Mil soles. Llegó marzo
Dominique Lapierre, periodista y escritor francés, describe en su libro “Mil Soles” a una serie de rostros descubiertos en sus periplos periodísticos: desde un niño mutilado en una sangría africana, pasando por Teresa de Calcuta en su India mágica, hasta un traficante arrepentido y condenado a muerte en Florida. El título, tomado de un refrán indio que dice que “detrás de las negras nubes se esconden siempre mil soles”, expresa la lucha librada por quienes descubren una luz de esperanza a pesar de los traspiés y dolencias sufridas en sus vidas.
Lapierre habla de vidas marcadas por la desgracia de guerras, hambre e injusticias; describe los días grises de existencias que no han sido otra cosa que una lucha por la supervivencia. Vidas que supieron casi sólo de fracasos. Y, sin embargo, en todas ellas brilló en algún momento una luz esperanzadora. En el fondo, se trata de ese tipo de personas que han transformado este mundo en algo digno de vivirse. Y pensando en uno como ellos, me sorprende marzo.
Se trata de Carlos y sus tres niños. Los conocí hace unas semanas en su puesto de feria callejera. Juan, el menor de los tres hijos, sufre una extraña enfermedad que lo tiene postrado desde su nacimiento. Los gritos y empujones en los pasillos de esa feria no impiden las bromas ni las palabras de aliento de Carlos a Juanito. Tampoco logran apagar la chispa de vida que se enciende en sus ojos cada vez que éste escucha la voz de su padre.
La crisis económica que encaramos me hace pensar que debemos adoptar la actitud de Carlos: mirar el futuro con esperanza, con fe, con ganas de superar la adversidad. Sin proyectos, el presente se desmigaja en la repetición y la insignificancia. Solo un proyecto esperanzador logra dar sentido al fracaso, a la adversidad y encauzarla para un bien mayor.
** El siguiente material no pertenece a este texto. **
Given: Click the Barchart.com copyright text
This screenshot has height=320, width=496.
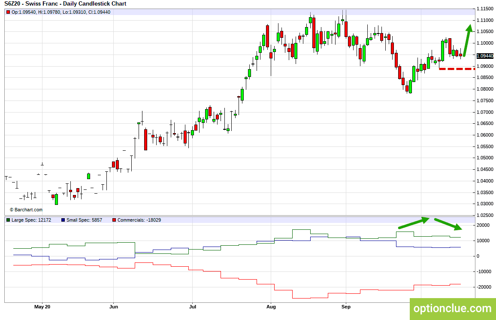Looking at the screenshot, I should click(x=26, y=210).
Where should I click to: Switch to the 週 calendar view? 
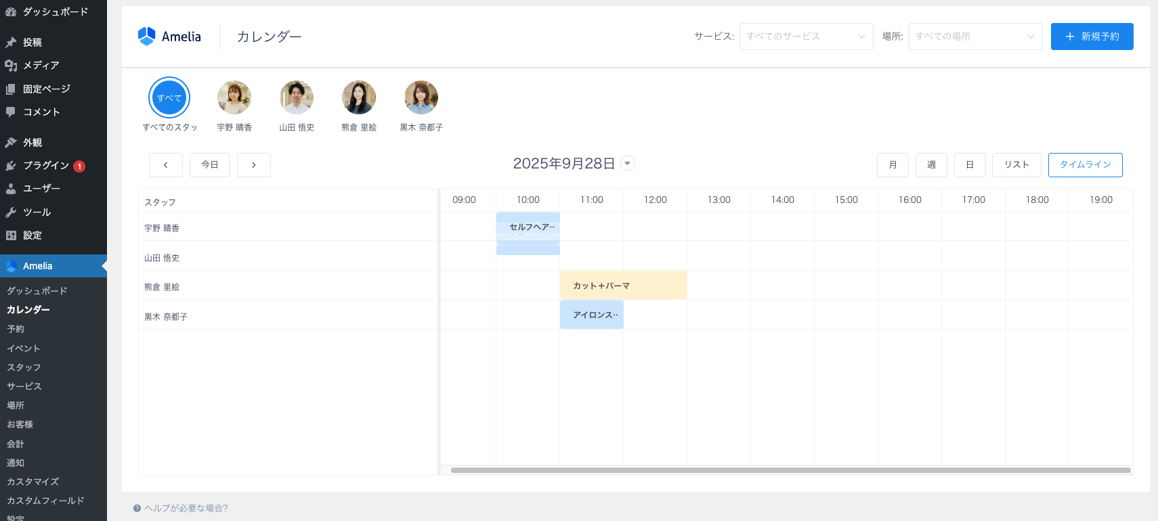(931, 165)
Quizá a veces pecamos de ingenuos ante la adversidad. Pero será mejor así: es la esperanza la que oxigena y da sentido a la vida.
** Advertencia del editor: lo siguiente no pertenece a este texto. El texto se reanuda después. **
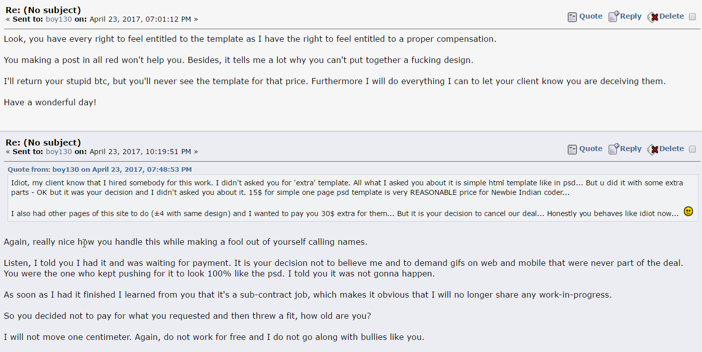This screenshot has width=702, height=352.
Task: Select the 'Quote' text link on the second message
Action: pos(591,149)
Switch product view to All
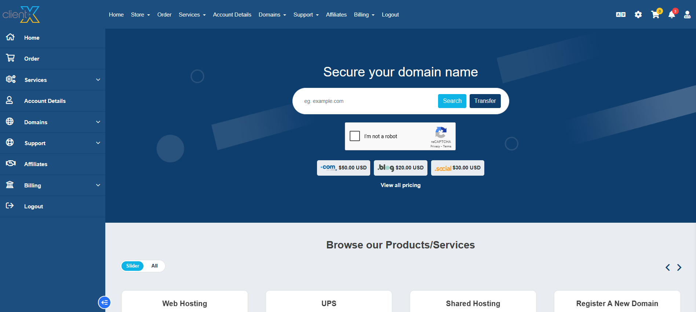 (154, 266)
Al inicio de un año marcado por la sombra gris de la incertidumbre económica, estrés y rebrote de tensiones sociales, la esperanza y la fe hacen aflorar aquí y allá algo de esos “mil soles” descritos por Lapierre. No es ni ligereza ni pseudo-optimismo. Se trata de cultivar el ánimo de sembrar paz, caridad, bien que late en cada uno. Lo suficiente para gatillar una risa tan despreocupada como la de Carlos y la de Juan. Es esa mirada esperanzadora, que alimenta su actitud despreocupada, la que nos recuerda que detrás de toda nube negra existen mil soles.